I am trying to keep the original question alive: How can you tell if someone is selling POD stuff of your images legally or just stealing from you?   
 

zsooofija:

--- Quote from: Uncle Pete on December 30, 2020, 10:41 ---
--- Quote from: zsooofija on December 30, 2020, 07:09 ---
--- Quote from: Free_Soul on December 30, 2020, 00:57 ---Amazon is complete fraud  ;D they check nothing about sellers before putting up their products in their sites 😂😂

--- End quote ---

That is true, but who checks sellers these days? Do you know any PoD or microstock site that do check the products/content? I don't.

--- End quote ---

Mostly I agree, the PODs do not check and most that I've seen, hide behind DMCA and do nothing. You have to file the claim. I haven't had the problem but some others here have reported sellers can file a counter claim and block us from our claims. Frustrating.

True most agencies don't seem to check in advance. How would you expect them to check the entire WWW for similar images? Agencies on their own have hundreds of millions of individual still images. I'll admit that some of those millions are the same images, but considering every upload and 150,000 new a day, for example, how do they check, every image?

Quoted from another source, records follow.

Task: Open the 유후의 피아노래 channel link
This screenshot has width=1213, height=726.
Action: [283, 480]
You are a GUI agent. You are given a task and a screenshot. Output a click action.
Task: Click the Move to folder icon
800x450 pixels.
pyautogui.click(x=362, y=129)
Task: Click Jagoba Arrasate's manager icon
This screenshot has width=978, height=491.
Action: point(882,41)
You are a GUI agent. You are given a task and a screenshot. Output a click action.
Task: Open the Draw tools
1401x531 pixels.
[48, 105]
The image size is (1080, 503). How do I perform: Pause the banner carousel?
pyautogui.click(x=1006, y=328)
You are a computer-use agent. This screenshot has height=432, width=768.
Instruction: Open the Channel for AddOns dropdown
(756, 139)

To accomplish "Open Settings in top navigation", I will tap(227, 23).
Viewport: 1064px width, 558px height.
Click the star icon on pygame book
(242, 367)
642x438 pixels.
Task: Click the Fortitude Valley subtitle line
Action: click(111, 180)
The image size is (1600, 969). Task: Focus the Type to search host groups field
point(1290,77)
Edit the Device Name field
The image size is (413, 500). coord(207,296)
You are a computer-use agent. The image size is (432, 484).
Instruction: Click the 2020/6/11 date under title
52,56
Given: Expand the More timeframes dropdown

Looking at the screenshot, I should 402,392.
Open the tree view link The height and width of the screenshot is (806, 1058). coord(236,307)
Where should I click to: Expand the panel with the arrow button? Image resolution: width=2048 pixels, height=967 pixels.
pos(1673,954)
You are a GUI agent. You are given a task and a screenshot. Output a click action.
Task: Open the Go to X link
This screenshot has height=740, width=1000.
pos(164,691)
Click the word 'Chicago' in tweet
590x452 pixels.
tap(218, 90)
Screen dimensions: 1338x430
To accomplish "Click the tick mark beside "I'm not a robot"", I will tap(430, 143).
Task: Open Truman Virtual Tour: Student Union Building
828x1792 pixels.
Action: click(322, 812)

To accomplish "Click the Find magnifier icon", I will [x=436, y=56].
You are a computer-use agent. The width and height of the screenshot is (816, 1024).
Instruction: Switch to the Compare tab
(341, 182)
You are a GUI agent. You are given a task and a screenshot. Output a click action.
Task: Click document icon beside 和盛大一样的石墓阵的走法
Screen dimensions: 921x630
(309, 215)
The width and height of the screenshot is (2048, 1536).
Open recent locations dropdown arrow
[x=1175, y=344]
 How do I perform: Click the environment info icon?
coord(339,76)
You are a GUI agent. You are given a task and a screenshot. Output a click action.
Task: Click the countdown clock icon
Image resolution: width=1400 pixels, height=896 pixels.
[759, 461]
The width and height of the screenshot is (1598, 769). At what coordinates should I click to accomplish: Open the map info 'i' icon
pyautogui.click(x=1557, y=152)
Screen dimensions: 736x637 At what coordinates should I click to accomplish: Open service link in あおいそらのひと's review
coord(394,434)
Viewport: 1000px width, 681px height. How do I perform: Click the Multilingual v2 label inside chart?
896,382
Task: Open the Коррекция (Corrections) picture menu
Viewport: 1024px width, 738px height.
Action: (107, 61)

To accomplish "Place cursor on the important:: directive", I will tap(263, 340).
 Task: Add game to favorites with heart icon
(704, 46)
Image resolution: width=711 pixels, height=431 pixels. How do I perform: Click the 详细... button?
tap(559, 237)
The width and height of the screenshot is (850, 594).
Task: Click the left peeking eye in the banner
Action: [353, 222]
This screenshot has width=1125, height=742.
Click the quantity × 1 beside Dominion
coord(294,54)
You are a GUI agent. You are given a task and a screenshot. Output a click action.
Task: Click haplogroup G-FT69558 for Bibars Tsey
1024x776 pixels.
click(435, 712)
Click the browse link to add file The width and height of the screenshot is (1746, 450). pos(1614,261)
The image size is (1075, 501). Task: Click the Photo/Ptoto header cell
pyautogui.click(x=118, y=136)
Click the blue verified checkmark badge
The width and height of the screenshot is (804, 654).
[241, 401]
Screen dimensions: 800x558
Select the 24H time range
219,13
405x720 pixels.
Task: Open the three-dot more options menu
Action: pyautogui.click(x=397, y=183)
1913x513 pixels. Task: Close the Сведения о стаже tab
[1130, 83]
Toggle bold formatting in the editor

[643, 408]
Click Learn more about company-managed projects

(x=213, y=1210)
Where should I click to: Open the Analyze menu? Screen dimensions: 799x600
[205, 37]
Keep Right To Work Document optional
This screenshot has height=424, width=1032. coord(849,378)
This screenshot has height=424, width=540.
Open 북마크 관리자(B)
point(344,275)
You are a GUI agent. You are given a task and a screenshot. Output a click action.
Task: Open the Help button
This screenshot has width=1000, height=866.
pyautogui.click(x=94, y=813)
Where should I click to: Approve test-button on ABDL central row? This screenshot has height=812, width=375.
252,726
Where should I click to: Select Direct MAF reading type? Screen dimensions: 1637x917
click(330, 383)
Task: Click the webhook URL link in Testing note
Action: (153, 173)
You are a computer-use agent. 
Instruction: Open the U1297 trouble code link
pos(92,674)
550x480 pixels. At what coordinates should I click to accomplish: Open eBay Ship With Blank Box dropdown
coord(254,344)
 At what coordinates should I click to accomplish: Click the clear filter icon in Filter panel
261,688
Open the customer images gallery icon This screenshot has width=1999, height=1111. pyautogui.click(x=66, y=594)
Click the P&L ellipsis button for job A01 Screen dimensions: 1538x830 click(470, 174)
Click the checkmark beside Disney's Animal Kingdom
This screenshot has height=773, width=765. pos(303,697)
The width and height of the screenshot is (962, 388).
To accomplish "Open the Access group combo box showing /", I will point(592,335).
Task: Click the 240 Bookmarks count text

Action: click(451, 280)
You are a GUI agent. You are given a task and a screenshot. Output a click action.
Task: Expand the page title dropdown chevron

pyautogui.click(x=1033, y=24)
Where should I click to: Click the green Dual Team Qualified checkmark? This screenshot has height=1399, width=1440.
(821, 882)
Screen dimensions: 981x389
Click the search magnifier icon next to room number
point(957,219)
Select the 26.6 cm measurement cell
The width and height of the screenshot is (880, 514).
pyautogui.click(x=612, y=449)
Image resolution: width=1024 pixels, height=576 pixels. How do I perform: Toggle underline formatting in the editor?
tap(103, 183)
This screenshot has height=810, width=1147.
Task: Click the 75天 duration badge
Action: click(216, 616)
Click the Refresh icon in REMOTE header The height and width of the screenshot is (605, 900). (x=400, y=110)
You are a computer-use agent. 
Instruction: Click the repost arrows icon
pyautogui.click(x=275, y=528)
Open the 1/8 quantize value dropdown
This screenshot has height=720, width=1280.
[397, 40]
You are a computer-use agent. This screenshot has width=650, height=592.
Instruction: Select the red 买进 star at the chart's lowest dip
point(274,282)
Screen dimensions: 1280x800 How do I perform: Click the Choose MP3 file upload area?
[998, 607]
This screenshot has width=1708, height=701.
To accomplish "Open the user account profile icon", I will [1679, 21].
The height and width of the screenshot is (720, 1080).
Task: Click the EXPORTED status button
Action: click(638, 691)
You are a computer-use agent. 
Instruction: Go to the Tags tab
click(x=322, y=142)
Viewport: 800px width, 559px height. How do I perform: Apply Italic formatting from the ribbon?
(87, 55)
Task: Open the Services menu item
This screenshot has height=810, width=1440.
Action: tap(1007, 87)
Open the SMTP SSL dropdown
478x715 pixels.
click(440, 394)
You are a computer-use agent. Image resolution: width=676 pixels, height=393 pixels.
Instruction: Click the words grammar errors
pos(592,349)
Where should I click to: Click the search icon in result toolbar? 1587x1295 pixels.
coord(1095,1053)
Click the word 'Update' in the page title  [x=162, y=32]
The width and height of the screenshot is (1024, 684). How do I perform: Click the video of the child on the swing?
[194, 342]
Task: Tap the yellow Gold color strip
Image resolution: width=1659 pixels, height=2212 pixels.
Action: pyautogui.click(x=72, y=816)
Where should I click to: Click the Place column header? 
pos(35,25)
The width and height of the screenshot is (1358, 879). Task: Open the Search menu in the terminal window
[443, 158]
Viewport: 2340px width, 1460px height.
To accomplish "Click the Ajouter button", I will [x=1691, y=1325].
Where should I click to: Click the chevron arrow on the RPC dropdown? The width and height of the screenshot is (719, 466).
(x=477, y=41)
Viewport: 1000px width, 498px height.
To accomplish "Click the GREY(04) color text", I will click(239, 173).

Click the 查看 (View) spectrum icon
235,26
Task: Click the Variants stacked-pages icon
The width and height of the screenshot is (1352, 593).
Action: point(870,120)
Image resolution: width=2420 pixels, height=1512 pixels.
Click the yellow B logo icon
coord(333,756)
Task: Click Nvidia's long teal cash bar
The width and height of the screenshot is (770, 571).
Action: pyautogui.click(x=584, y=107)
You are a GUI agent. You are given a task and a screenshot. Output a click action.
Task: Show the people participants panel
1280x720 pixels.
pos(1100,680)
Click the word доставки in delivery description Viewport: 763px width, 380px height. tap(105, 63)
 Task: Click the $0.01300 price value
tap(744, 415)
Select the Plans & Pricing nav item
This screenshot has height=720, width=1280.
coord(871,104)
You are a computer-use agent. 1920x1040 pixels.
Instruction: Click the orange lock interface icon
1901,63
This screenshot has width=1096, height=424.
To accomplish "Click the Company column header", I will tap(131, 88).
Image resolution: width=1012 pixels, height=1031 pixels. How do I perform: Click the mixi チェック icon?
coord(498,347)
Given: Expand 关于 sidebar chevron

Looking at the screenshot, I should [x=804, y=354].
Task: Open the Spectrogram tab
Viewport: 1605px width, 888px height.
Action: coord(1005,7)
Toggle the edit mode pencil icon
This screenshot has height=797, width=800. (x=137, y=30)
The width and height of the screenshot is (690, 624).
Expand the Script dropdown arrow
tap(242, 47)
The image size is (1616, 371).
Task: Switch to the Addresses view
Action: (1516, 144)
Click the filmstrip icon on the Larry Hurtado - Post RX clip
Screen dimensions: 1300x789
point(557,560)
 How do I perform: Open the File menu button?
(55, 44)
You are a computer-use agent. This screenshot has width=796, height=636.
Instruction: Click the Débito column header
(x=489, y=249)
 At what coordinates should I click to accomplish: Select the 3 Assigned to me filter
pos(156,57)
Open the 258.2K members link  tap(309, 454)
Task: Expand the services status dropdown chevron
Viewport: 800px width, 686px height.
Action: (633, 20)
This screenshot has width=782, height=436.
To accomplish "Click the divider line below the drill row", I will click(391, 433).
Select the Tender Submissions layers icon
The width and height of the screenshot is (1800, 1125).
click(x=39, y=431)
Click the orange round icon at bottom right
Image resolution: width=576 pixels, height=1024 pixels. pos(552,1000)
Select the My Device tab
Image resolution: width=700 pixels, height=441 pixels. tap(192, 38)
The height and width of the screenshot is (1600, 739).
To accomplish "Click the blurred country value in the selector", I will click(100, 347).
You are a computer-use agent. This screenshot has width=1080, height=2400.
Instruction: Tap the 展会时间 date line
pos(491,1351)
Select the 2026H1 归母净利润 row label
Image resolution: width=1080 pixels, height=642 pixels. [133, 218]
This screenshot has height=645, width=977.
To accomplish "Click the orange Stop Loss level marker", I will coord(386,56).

How would you do that if you were an agency?

Last, believe it or not, some agencies actually do check.  :) Here's a rejection I got recently:

Rejection Reason

    Image found on one or more stock agency sites and may infringe on another person's intellectual property rights.

Meaning they checked for similar and found similar on other agency sites. In fact I checked and found similar, but not the same as mine. I used a newspaper image from around 1872, which is fine and free to use, out of copyright. But because similars were found, using an image search, mine was rejected. Mine was not copied, and of course  ;) mine is much better.

My objection is, that these POD places don't try to protect us, even when we make a claim. The agencies try to block us from contacting their customers, and I can see why, because of false claims and harassment, but then the agencies don't really do anything to help or protect us, much of the time?

Why bother filing or finding misuse if they - PODs and agencies - don't even try to help? Of course we're unhappy. Another part of this is, anything on the web can and might be stolen from us. The only place things are safe is by never trying to sell them. So we are stuck. Either have everything protected at home and never make a sale, or take the risk and put it up on the web for download.

There will be thieves and misuse.

--- End quote ---

I don't expect agencies to check for thieves, I just said they don't. But I would expect them to act when contributors point out stolen content, and I expect them to delete the whole portfolio, not just the image in case.

Your example is probably one in a million with the agency that does check.

Why bother filing misuse? I personally bother because I would like to be paid for my work. And I do see the point, because this usage (PoD or resale on merch) requires an EL and I sold tens of thousands of regular licenses but only a couple of hundreds (max a thousand) of ELs over the last 12 years, so I think the chances they indeed bought the EL are pretty small. I never file misuse for uses that are allowed by the regular license.

I am not saying everyone should do that, I just said what works for me.